Jeanne sits next to her brother Simon in a hotel room in the Middle East. They've ended up there because of two letters written by their mother Nawal before she died. Jeanne, a mathematician, acts first, leaving Montreal, where their mother immigrated and they grew up, to travel back to Nawal's homeland, where she, a Christian, had the misfortune to fall in love with a Muslim.
Simon (played by Maxim Gaudette) and Jeanne (Mélissa Désormeaux-Poulin) never knew much about their mother's life before they were born, but they're going to discover some things thanks to instructions left in those letters: one is to search for their brother, the other for their father. And near the end of Incendies they're both close to finding what they're looking for; it's just not going to be easy. Simon cryptically tells Jeanne what he's discovered as she searches his face for clues. And then, in an agonizing instant, she understands — and her gasp is one of the most unpleasant moments in a movie that piles inhuman actions one atop another.

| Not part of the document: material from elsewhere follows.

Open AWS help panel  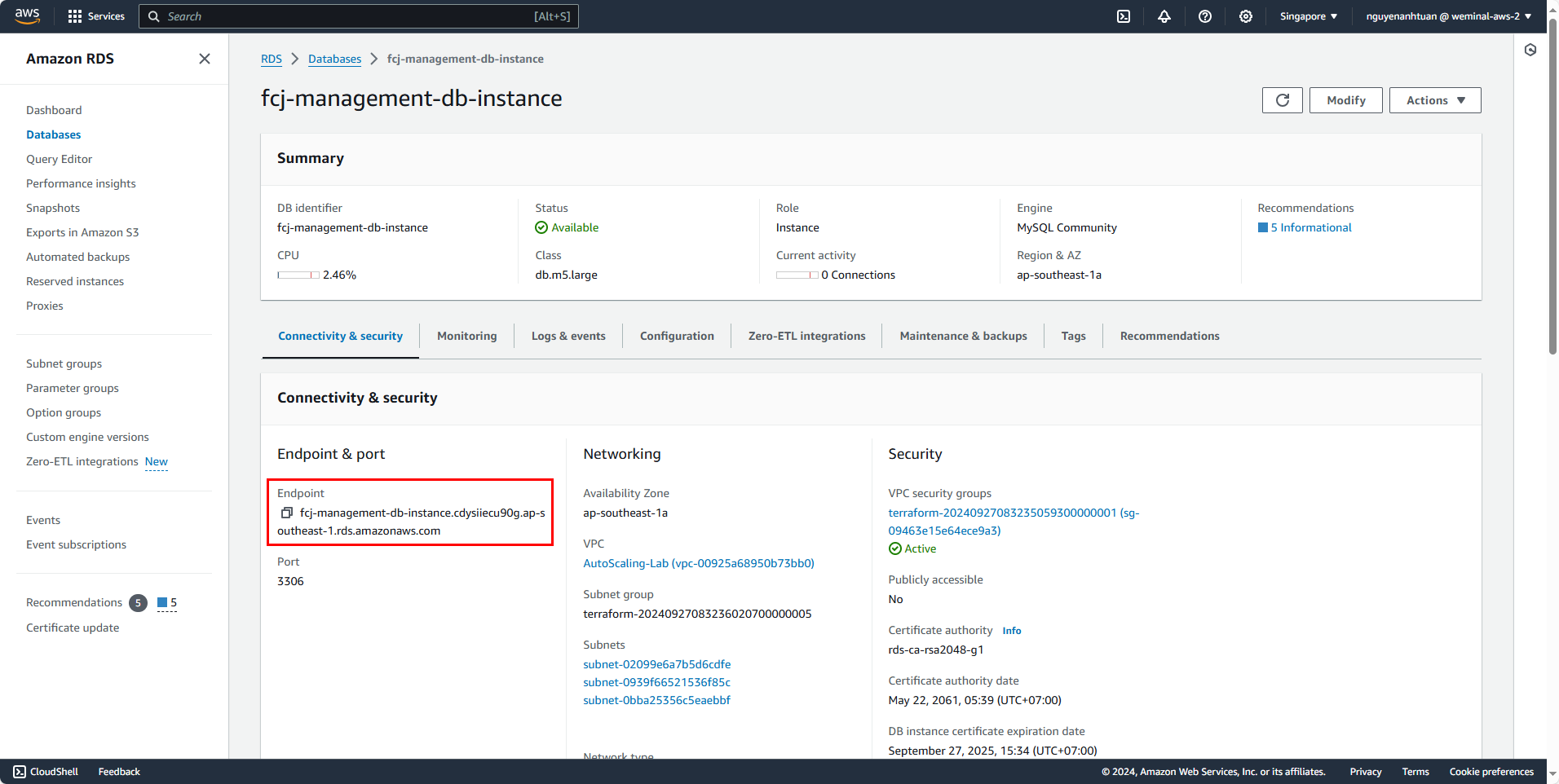point(1204,16)
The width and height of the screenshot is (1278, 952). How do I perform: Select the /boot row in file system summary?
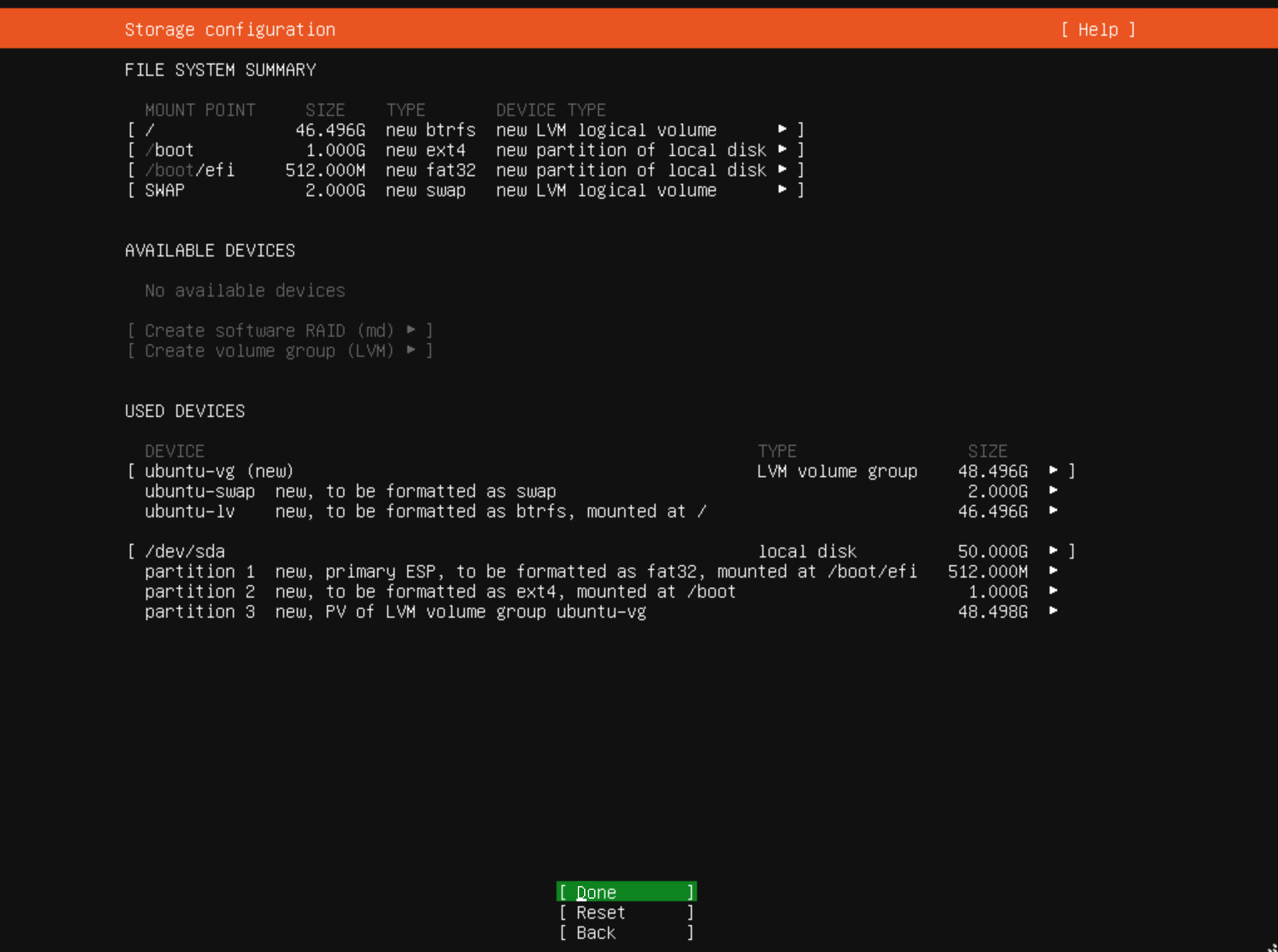(x=169, y=150)
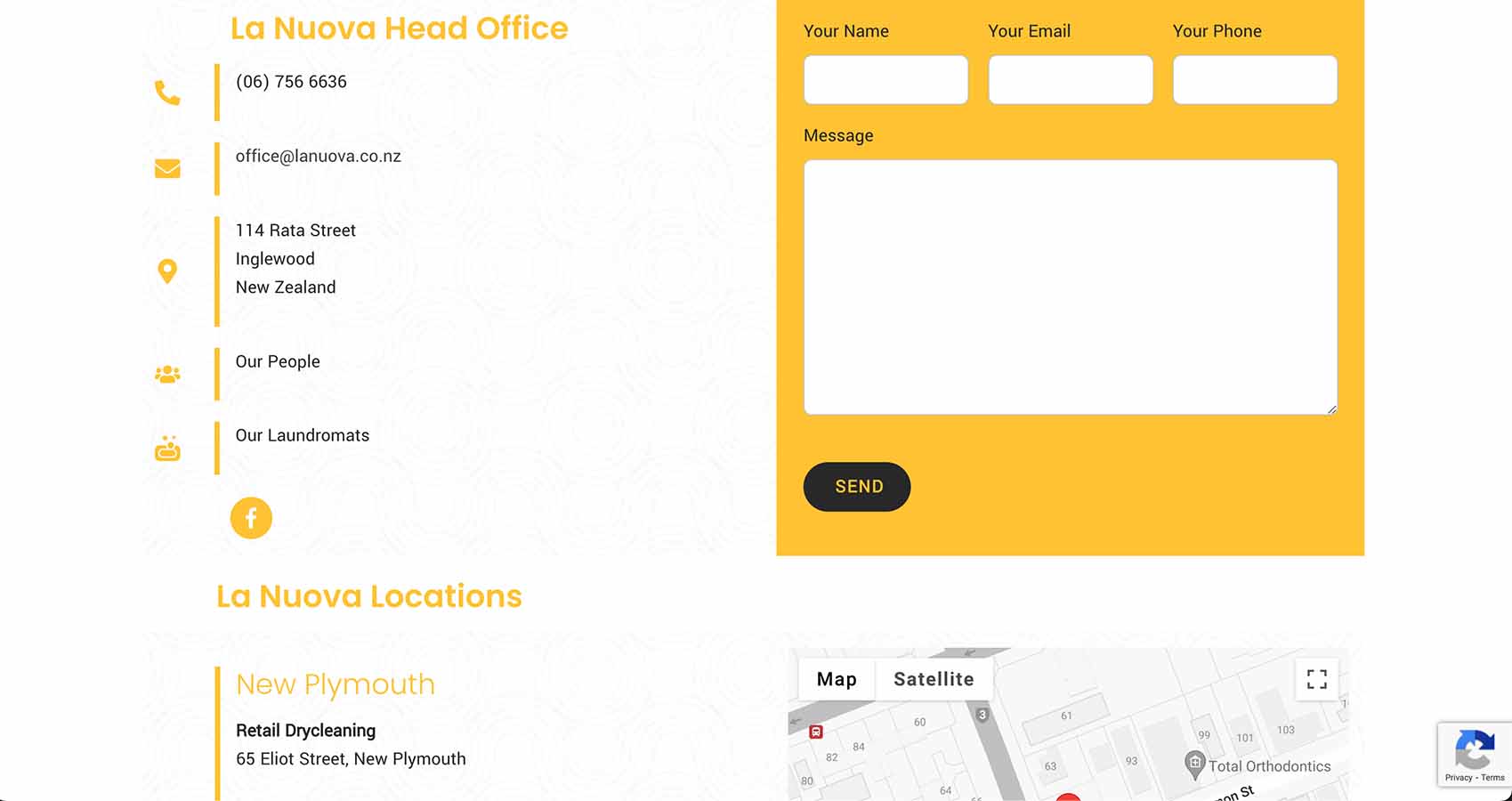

The scene perfectly captures the devastating calm that permeates French Canadian director Denis Villeneuve's adaptation of Wajdi Mouawad's 2003 play. Incendies tells a familiar tale of how warring times turn people into monsters, but at its core it's a portrait of Nawal (Lubna Azabal), a woman who fell in love with the wrong person, and how that simple human act rippled throughout her life as Christian turned against Muslim, as revolutionary fervor broke out and ravaged its way through her country, and as men turned to old cruelties to deal with women radicalized by belief and motherly instincts.
Villeneuve deals out the story like a skilled croupier, turning over moments in Jeanne and Simon's present-day Montreal lives before flashing back to Nawal as a young woman, college student, covert triggerman, and defiant political prisoner who finds her own way to deal with torture and much worse. Nawal's story gets intertwined with Jeanne's journey as she retraces her mother's steps through the Middle East, where Simon eventually joins her. They never asked to know what they find out. But getting the faintest view of their mother's complicated, tragic, and at times heroic life offers them glimmers of understanding.
Incendies' cross-cutting stories gain an occasional lyrical momentum, a cinematic touch the director announces from his very first shot, when a group of young Middle Eastern boys line up to get their heads shaved as Radiohead's "You and Whose Army" plays on the soundtrack. It finishes with a slow zoom into a tight shot of one boy's cold stare. It's an inscrutably arresting moment that immediately draws you into this world. By the time the scene makes sense within the context of the movie, this already potent opening casts a haunting shadow over the entire film.